#### DATA LISTING
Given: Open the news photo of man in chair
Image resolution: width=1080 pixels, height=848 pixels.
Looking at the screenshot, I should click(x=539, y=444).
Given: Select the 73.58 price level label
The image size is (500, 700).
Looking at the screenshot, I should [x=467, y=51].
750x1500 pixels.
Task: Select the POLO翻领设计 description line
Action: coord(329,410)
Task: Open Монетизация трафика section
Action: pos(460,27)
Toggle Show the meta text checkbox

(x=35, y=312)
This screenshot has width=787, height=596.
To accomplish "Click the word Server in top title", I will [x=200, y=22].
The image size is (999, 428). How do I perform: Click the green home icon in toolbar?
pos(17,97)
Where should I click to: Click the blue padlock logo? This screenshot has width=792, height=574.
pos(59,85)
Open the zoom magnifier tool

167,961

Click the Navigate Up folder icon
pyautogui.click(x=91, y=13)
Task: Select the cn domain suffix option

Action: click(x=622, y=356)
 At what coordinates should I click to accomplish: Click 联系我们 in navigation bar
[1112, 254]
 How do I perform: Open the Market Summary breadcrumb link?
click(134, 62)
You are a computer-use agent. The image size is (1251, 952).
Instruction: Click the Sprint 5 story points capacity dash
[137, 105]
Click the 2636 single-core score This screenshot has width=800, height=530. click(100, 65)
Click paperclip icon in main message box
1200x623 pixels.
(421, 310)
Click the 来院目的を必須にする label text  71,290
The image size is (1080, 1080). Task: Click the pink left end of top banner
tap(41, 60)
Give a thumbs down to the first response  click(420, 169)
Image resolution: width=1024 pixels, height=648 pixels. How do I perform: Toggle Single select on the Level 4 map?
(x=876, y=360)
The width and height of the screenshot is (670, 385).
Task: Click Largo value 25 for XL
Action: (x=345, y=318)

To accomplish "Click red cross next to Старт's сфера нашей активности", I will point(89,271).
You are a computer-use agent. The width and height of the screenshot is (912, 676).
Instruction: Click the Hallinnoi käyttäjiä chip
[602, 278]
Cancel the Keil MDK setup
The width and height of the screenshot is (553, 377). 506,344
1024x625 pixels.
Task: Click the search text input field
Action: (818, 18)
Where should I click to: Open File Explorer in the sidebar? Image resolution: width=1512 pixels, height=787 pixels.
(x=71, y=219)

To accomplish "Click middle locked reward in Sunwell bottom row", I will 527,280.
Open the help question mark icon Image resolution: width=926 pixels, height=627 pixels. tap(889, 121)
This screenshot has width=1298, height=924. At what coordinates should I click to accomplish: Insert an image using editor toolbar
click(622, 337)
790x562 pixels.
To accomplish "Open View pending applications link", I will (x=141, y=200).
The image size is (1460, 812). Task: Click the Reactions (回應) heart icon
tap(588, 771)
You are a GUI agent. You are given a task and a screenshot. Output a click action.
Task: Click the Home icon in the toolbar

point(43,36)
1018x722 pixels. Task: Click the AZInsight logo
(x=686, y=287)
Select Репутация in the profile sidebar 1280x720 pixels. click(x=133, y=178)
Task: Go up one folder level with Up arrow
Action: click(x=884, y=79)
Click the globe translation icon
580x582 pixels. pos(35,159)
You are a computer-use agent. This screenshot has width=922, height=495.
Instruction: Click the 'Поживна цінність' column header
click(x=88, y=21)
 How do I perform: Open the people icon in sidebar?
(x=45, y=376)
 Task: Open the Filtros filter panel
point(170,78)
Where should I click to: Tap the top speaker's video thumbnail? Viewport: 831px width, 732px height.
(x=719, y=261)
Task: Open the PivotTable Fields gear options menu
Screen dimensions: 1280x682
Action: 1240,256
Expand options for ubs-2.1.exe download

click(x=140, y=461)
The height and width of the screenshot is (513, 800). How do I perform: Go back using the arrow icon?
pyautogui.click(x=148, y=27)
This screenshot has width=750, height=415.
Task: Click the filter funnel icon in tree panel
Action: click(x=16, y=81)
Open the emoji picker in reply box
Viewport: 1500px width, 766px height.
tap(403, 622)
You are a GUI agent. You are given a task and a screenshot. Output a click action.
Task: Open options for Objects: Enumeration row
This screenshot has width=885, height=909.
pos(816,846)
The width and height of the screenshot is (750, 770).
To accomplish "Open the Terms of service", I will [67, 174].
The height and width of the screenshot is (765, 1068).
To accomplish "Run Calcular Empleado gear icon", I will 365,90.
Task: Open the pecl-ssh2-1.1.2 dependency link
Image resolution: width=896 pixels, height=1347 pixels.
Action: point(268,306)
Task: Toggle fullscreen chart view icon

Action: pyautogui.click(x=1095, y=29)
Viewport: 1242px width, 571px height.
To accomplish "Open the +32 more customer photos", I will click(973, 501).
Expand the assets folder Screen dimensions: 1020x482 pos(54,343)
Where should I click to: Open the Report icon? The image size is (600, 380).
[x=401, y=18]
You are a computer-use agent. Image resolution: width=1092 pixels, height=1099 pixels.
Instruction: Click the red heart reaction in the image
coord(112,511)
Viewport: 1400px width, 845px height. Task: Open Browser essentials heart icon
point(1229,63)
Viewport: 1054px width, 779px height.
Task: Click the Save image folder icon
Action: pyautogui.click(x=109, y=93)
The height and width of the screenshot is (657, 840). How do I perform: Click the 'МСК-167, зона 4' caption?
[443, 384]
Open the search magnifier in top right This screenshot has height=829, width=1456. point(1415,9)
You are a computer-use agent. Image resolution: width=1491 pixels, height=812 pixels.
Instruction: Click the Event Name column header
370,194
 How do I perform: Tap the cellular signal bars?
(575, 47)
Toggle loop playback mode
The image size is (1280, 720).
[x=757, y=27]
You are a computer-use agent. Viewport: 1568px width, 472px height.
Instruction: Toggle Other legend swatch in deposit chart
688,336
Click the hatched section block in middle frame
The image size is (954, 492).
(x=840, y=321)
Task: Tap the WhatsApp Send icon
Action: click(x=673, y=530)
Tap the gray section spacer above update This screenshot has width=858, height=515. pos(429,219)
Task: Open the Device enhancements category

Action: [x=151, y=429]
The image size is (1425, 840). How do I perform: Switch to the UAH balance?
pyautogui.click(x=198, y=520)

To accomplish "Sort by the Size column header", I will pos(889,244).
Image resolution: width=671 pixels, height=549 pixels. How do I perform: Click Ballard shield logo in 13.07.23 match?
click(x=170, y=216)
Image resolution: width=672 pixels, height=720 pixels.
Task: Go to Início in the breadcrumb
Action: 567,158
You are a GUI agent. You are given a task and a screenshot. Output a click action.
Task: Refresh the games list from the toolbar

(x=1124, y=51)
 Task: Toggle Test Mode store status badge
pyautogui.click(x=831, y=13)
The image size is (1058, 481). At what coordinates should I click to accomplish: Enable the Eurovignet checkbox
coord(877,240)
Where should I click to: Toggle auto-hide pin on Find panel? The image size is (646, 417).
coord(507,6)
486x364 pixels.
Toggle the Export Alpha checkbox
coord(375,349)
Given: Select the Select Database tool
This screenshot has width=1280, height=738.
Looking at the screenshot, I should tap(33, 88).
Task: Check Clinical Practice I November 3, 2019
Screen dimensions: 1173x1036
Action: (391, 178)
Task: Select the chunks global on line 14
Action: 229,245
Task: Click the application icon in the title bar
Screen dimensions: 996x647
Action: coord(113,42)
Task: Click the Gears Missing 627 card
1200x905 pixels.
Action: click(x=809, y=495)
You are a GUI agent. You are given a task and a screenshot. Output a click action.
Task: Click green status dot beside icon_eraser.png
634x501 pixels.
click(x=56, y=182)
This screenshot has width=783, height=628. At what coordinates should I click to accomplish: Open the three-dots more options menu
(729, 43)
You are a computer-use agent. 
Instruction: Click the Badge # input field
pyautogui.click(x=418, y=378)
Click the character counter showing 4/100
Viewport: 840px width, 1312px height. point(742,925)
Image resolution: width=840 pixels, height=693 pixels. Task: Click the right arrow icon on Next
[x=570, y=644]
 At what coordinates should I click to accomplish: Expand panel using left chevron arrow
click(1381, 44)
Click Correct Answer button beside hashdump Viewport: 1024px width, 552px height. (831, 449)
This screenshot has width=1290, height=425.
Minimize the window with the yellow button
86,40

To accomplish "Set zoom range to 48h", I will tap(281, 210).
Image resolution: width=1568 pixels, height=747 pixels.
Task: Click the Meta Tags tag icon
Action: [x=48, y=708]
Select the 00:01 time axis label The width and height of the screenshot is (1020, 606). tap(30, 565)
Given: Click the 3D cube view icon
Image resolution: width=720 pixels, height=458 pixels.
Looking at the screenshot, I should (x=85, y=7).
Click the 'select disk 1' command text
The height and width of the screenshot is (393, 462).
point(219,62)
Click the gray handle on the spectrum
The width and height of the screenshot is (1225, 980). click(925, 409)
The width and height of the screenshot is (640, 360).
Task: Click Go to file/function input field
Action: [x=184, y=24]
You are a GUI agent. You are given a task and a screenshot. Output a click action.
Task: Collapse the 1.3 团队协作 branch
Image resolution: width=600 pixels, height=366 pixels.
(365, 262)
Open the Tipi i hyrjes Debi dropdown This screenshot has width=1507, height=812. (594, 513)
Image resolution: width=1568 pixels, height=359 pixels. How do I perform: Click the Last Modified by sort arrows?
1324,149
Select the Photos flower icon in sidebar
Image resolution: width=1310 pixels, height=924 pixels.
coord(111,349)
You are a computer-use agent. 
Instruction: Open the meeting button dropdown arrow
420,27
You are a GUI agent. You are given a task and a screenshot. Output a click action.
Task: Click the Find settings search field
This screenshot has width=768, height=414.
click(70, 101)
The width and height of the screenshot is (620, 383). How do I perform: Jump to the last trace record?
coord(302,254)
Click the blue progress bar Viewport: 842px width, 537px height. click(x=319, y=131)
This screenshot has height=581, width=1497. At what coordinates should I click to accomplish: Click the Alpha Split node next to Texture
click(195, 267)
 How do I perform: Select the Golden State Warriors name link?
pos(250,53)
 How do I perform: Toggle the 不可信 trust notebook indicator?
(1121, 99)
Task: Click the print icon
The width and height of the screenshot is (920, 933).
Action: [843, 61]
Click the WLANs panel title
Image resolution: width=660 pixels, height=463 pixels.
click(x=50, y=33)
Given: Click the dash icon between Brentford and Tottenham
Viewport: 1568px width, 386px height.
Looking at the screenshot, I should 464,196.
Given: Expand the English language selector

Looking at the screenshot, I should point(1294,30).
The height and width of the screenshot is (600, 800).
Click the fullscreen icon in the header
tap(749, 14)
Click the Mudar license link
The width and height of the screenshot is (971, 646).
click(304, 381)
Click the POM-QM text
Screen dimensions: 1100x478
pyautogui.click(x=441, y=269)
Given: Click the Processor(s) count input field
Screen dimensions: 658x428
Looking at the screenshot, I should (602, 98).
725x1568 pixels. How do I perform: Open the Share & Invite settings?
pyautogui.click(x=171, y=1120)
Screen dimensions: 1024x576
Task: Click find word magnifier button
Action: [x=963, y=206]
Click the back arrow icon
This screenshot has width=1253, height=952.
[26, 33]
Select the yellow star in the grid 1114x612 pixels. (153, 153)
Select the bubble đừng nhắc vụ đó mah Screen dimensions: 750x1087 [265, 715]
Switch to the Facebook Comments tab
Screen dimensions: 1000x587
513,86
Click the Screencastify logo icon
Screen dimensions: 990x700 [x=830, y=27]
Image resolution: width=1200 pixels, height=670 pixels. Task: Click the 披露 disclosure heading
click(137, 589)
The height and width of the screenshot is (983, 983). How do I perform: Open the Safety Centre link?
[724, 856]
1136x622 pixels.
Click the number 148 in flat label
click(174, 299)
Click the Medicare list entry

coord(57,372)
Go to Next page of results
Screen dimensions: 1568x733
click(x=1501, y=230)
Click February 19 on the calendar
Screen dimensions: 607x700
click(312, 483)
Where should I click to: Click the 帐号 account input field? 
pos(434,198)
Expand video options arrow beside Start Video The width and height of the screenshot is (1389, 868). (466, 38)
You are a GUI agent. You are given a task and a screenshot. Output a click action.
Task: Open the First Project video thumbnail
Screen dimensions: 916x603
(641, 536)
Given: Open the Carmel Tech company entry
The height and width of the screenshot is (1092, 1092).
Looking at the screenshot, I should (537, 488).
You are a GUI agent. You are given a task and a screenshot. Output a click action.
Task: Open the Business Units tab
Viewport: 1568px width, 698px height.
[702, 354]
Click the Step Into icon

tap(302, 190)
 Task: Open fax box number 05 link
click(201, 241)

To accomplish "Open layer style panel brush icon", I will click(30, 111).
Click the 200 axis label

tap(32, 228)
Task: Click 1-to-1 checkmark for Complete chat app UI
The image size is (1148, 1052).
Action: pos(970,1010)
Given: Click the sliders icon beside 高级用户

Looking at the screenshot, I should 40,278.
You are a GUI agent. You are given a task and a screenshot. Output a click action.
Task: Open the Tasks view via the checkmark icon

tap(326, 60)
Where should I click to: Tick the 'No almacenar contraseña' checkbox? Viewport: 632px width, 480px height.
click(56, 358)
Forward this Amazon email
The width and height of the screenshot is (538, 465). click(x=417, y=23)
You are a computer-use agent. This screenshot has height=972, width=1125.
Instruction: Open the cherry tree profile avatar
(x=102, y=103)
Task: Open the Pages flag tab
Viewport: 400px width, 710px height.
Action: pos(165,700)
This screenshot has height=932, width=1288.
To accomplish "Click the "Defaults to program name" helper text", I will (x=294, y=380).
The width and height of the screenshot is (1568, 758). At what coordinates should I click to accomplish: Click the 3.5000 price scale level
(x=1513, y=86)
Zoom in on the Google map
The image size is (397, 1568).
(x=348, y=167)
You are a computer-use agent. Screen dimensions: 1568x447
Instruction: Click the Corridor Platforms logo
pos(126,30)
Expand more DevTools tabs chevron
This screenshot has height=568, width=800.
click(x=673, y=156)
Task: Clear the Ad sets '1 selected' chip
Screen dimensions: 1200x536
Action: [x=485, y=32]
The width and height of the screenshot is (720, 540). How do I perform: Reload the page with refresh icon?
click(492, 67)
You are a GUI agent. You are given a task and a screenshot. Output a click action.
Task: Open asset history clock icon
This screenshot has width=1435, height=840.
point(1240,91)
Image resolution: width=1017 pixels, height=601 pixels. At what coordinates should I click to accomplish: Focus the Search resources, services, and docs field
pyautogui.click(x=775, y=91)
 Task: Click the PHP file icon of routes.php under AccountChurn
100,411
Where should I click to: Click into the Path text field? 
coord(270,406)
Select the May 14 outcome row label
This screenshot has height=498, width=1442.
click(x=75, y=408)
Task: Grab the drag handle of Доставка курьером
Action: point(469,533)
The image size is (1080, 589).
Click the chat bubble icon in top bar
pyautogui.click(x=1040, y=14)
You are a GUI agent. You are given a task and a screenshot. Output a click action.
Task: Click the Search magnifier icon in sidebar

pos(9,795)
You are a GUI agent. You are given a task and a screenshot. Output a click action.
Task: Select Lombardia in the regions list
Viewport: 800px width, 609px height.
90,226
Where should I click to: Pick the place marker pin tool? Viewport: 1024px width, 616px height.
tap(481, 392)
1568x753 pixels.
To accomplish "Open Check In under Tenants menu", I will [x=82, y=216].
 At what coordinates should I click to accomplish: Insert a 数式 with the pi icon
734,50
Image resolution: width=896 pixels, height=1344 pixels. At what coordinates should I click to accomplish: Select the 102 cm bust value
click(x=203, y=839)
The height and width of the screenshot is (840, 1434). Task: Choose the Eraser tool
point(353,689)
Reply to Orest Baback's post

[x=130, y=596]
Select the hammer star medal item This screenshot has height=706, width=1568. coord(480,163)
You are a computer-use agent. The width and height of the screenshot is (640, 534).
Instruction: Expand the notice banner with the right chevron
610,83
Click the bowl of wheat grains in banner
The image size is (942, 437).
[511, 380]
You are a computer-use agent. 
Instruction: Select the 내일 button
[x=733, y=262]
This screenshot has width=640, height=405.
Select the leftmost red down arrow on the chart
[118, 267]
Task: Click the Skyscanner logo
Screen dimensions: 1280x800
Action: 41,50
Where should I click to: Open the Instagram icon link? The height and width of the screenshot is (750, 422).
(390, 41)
########
EXERCISE BRIEF
From the top of the material above, please transcribe each line exactly. Include the line with "This screenshot has width=787, height=596." and end there.

SOLUTION TO THIS EXERCISE
Given: Open the news photo of man in chair
Image resolution: width=1080 pixels, height=848 pixels.
Looking at the screenshot, I should click(x=539, y=444).
Given: Select the 73.58 price level label
The image size is (500, 700).
Looking at the screenshot, I should [x=467, y=51].
750x1500 pixels.
Task: Select the POLO翻领设计 description line
Action: coord(329,410)
Task: Open Монетизация трафика section
Action: pos(460,27)
Toggle Show the meta text checkbox

(x=35, y=312)
This screenshot has width=787, height=596.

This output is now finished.